◆ **PROBLEM STATEMENT**: Rewrite the stretch from the line containing "You are a GUI" through the line containing "click(186, 49)", substituting "navigation link" for "breadcrumb" and leaving everything else unchanged. Give only those lines.

■ ■ ■

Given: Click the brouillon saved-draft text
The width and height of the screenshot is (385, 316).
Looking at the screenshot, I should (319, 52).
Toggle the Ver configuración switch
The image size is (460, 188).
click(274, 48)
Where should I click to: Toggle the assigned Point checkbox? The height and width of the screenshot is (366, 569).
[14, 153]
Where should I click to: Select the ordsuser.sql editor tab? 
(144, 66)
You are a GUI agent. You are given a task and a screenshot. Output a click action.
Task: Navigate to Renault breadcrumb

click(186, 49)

■ ■ ■

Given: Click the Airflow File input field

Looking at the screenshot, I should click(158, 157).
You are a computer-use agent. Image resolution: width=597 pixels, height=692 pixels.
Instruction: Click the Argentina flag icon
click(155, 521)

■ ■ ■

◆ **CORRECT OUTPUT**:
You are a GUI agent. You are given a task and a screenshot. Output a click action.
Task: Navigate to Renault navigation link

click(186, 49)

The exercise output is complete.